**Work instruction**
The response must contain every line of the records that follow, duplicated exactly.

Stored data
···

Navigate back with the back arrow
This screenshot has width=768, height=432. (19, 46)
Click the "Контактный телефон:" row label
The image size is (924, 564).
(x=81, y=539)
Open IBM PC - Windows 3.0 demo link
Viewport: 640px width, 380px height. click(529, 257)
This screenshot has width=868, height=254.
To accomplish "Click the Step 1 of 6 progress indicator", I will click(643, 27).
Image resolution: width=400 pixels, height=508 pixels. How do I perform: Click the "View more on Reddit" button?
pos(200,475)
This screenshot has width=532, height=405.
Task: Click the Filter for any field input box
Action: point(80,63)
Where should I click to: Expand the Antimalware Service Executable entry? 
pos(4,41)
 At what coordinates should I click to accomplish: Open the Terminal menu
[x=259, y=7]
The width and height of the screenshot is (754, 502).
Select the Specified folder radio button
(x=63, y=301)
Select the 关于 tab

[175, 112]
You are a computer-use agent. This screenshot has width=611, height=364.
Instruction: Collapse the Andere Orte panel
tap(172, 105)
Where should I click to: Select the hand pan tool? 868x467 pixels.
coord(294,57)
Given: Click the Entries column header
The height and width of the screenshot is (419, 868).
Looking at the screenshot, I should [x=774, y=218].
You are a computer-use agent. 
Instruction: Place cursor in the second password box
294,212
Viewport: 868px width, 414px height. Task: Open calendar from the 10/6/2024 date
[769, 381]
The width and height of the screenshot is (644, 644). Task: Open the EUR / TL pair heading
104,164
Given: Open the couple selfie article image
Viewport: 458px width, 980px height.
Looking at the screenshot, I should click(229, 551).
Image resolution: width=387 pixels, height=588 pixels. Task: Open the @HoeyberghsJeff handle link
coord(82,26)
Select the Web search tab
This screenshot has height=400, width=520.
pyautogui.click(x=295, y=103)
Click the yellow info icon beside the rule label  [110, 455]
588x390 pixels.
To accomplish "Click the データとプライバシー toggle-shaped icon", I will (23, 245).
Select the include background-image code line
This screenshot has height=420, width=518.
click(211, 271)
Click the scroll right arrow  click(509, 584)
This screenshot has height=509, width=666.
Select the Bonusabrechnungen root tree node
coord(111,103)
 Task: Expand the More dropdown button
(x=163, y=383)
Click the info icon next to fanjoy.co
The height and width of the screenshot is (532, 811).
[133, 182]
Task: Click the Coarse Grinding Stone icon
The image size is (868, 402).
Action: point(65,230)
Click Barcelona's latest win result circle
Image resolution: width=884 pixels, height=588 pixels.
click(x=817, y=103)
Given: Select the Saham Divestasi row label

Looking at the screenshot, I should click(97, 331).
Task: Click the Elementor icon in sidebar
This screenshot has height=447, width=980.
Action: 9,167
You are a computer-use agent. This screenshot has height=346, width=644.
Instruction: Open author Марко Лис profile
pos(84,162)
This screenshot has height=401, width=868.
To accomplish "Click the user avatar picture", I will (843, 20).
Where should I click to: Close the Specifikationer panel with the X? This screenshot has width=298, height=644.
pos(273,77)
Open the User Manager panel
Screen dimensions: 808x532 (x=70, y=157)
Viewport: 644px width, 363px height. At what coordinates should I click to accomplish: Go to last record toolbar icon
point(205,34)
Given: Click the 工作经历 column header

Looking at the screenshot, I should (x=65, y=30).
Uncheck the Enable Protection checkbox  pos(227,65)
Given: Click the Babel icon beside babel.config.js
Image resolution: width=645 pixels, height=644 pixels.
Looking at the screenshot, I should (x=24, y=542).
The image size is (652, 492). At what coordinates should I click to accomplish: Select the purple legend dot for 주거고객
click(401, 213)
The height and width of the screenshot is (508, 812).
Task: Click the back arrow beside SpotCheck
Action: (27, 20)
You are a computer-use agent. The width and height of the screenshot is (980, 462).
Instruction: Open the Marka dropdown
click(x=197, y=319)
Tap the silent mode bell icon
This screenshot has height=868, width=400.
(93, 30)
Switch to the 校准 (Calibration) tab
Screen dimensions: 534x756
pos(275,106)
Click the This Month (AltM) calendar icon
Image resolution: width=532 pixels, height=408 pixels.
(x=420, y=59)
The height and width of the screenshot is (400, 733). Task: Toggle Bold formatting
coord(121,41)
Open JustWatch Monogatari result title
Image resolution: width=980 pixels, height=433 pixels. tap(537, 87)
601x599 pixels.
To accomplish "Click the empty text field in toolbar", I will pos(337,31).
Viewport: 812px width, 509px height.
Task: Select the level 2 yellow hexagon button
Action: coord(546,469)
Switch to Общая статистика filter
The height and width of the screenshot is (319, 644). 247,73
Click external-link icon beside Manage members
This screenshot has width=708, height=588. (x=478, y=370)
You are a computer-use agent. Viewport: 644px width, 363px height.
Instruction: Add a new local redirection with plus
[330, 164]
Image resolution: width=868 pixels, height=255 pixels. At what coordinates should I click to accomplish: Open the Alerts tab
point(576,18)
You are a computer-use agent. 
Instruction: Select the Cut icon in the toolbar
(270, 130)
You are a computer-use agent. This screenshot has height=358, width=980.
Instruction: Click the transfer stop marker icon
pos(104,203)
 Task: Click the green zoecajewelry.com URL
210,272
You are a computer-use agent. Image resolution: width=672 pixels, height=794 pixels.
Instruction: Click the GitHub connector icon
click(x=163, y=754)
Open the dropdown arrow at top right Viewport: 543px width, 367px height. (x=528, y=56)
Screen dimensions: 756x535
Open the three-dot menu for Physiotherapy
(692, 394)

···

**Exercise result**
Navigate back with the back arrow
This screenshot has width=768, height=432. (19, 46)
Click the "Контактный телефон:" row label
The image size is (924, 564).
(x=81, y=539)
Open IBM PC - Windows 3.0 demo link
Viewport: 640px width, 380px height. click(529, 257)
This screenshot has width=868, height=254.
To accomplish "Click the Step 1 of 6 progress indicator", I will click(643, 27).
Image resolution: width=400 pixels, height=508 pixels. How do I perform: Click the "View more on Reddit" button?
pos(200,475)
This screenshot has width=532, height=405.
Task: Click the Filter for any field input box
Action: point(80,63)
Where should I click to: Expand the Antimalware Service Executable entry? 
pos(4,41)
 At what coordinates should I click to accomplish: Open the Terminal menu
[x=259, y=7]
The width and height of the screenshot is (754, 502).
Select the Specified folder radio button
(x=63, y=301)
Select the 关于 tab

[175, 112]
You are a computer-use agent. This screenshot has width=611, height=364.
Instruction: Collapse the Andere Orte panel
tap(172, 105)
Where should I click to: Select the hand pan tool? 868x467 pixels.
coord(294,57)
Given: Click the Entries column header
The height and width of the screenshot is (419, 868).
Looking at the screenshot, I should [x=774, y=218].
You are a computer-use agent. 
Instruction: Place cursor in the second password box
294,212
Viewport: 868px width, 414px height. Task: Open calendar from the 10/6/2024 date
[769, 381]
The width and height of the screenshot is (644, 644). Task: Open the EUR / TL pair heading
104,164
Given: Open the couple selfie article image
Viewport: 458px width, 980px height.
Looking at the screenshot, I should click(229, 551).
Image resolution: width=387 pixels, height=588 pixels. Task: Open the @HoeyberghsJeff handle link
coord(82,26)
Select the Web search tab
This screenshot has height=400, width=520.
pyautogui.click(x=295, y=103)
Click the yellow info icon beside the rule label  [110, 455]
588x390 pixels.
To accomplish "Click the データとプライバシー toggle-shaped icon", I will (23, 245).
Select the include background-image code line
This screenshot has height=420, width=518.
click(211, 271)
Click the scroll right arrow  click(509, 584)
This screenshot has height=509, width=666.
Select the Bonusabrechnungen root tree node
coord(111,103)
 Task: Expand the More dropdown button
(x=163, y=383)
Click the info icon next to fanjoy.co
The height and width of the screenshot is (532, 811).
[133, 182]
Task: Click the Coarse Grinding Stone icon
The image size is (868, 402).
Action: point(65,230)
Click Barcelona's latest win result circle
Image resolution: width=884 pixels, height=588 pixels.
click(x=817, y=103)
Given: Select the Saham Divestasi row label

Looking at the screenshot, I should click(97, 331).
Task: Click the Elementor icon in sidebar
This screenshot has height=447, width=980.
Action: 9,167
You are a computer-use agent. This screenshot has height=346, width=644.
Instruction: Open author Марко Лис profile
pos(84,162)
This screenshot has height=401, width=868.
To accomplish "Click the user avatar picture", I will (843, 20).
Where should I click to: Close the Specifikationer panel with the X? This screenshot has width=298, height=644.
pos(273,77)
Open the User Manager panel
Screen dimensions: 808x532 (x=70, y=157)
Viewport: 644px width, 363px height. At what coordinates should I click to accomplish: Go to last record toolbar icon
point(205,34)
Given: Click the 工作经历 column header

Looking at the screenshot, I should (x=65, y=30).
Uncheck the Enable Protection checkbox  pos(227,65)
Given: Click the Babel icon beside babel.config.js
Image resolution: width=645 pixels, height=644 pixels.
Looking at the screenshot, I should (x=24, y=542).
The image size is (652, 492). At what coordinates should I click to accomplish: Select the purple legend dot for 주거고객
click(401, 213)
The height and width of the screenshot is (508, 812).
Task: Click the back arrow beside SpotCheck
Action: (27, 20)
You are a computer-use agent. The width and height of the screenshot is (980, 462).
Instruction: Open the Marka dropdown
click(x=197, y=319)
Tap the silent mode bell icon
This screenshot has height=868, width=400.
(93, 30)
Switch to the 校准 (Calibration) tab
Screen dimensions: 534x756
pos(275,106)
Click the This Month (AltM) calendar icon
Image resolution: width=532 pixels, height=408 pixels.
(x=420, y=59)
The height and width of the screenshot is (400, 733). Task: Toggle Bold formatting
coord(121,41)
Open JustWatch Monogatari result title
Image resolution: width=980 pixels, height=433 pixels. tap(537, 87)
601x599 pixels.
To accomplish "Click the empty text field in toolbar", I will pos(337,31).
Viewport: 812px width, 509px height.
Task: Select the level 2 yellow hexagon button
Action: coord(546,469)
Switch to Общая статистика filter
The height and width of the screenshot is (319, 644). 247,73
Click external-link icon beside Manage members
This screenshot has width=708, height=588. (x=478, y=370)
You are a computer-use agent. Viewport: 644px width, 363px height.
Instruction: Add a new local redirection with plus
[330, 164]
Image resolution: width=868 pixels, height=255 pixels. At what coordinates should I click to accomplish: Open the Alerts tab
point(576,18)
You are a computer-use agent. 
Instruction: Select the Cut icon in the toolbar
(270, 130)
You are a computer-use agent. This screenshot has height=358, width=980.
Instruction: Click the transfer stop marker icon
pos(104,203)
 Task: Click the green zoecajewelry.com URL
210,272
You are a computer-use agent. Image resolution: width=672 pixels, height=794 pixels.
Instruction: Click the GitHub connector icon
click(x=163, y=754)
Open the dropdown arrow at top right Viewport: 543px width, 367px height. (x=528, y=56)
Screen dimensions: 756x535
Open the three-dot menu for Physiotherapy
(692, 394)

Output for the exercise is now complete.